Stored data entries:
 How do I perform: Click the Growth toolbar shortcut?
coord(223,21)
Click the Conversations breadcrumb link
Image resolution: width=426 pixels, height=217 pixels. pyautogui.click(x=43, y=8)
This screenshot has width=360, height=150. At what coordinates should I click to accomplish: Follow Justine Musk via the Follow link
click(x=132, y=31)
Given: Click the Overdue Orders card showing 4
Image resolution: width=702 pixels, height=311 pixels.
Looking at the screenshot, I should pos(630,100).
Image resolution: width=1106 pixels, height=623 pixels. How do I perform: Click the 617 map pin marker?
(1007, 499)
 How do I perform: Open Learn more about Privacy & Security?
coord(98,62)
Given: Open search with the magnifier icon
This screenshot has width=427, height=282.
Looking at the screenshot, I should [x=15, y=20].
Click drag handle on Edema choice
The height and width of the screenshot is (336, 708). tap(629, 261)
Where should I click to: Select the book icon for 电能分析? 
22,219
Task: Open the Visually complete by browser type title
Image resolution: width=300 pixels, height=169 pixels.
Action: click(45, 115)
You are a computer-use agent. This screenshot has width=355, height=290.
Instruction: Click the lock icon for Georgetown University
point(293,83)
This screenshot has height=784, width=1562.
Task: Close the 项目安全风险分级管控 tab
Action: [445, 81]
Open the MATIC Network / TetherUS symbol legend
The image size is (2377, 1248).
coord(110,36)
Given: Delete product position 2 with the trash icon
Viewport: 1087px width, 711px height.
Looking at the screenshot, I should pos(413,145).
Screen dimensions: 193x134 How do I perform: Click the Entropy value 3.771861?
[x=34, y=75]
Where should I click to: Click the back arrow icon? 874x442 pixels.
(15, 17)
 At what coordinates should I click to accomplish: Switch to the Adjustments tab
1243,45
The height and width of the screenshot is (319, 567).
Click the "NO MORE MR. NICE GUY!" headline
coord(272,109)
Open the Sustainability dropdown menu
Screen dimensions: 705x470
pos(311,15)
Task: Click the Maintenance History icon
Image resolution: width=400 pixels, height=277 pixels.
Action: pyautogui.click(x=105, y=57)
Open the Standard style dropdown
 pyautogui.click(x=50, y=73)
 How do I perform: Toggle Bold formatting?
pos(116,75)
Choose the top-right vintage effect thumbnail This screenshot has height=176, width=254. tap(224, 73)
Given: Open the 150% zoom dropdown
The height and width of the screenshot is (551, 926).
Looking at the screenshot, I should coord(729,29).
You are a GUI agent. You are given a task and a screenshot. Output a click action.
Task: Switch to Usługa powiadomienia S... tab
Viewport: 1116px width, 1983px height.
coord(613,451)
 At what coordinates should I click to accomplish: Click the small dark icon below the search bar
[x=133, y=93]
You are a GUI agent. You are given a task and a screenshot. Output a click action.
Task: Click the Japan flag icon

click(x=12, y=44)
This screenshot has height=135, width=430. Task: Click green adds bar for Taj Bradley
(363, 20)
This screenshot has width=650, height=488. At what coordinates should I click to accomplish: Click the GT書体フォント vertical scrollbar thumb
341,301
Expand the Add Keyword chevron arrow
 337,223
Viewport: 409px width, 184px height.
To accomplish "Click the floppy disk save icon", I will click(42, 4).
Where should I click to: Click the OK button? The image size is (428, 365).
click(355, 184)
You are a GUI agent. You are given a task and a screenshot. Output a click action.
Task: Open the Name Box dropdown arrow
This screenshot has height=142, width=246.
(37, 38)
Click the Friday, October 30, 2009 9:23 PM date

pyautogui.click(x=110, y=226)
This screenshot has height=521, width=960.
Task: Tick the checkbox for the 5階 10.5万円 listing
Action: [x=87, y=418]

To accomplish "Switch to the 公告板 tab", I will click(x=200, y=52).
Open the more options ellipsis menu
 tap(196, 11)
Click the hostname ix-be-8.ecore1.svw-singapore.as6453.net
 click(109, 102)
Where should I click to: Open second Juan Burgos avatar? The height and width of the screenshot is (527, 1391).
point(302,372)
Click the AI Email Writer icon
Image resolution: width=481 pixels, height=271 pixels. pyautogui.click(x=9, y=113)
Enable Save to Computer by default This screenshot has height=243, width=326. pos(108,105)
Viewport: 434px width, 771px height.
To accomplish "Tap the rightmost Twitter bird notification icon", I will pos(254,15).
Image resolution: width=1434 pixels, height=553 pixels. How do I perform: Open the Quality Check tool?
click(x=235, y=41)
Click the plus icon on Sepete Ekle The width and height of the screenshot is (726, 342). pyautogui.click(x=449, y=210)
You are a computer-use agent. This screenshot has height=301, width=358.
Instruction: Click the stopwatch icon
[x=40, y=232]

Activity:
Only the lines from the one holding "Enable Save to" through the end of the records should appear in the answer, each repeated exactly.

Solution to the exercise:
Enable Save to Computer by default This screenshot has height=243, width=326. pos(108,105)
Viewport: 434px width, 771px height.
To accomplish "Tap the rightmost Twitter bird notification icon", I will pos(254,15).
Image resolution: width=1434 pixels, height=553 pixels. How do I perform: Open the Quality Check tool?
click(x=235, y=41)
Click the plus icon on Sepete Ekle The width and height of the screenshot is (726, 342). pyautogui.click(x=449, y=210)
You are a computer-use agent. This screenshot has height=301, width=358.
Instruction: Click the stopwatch icon
[x=40, y=232]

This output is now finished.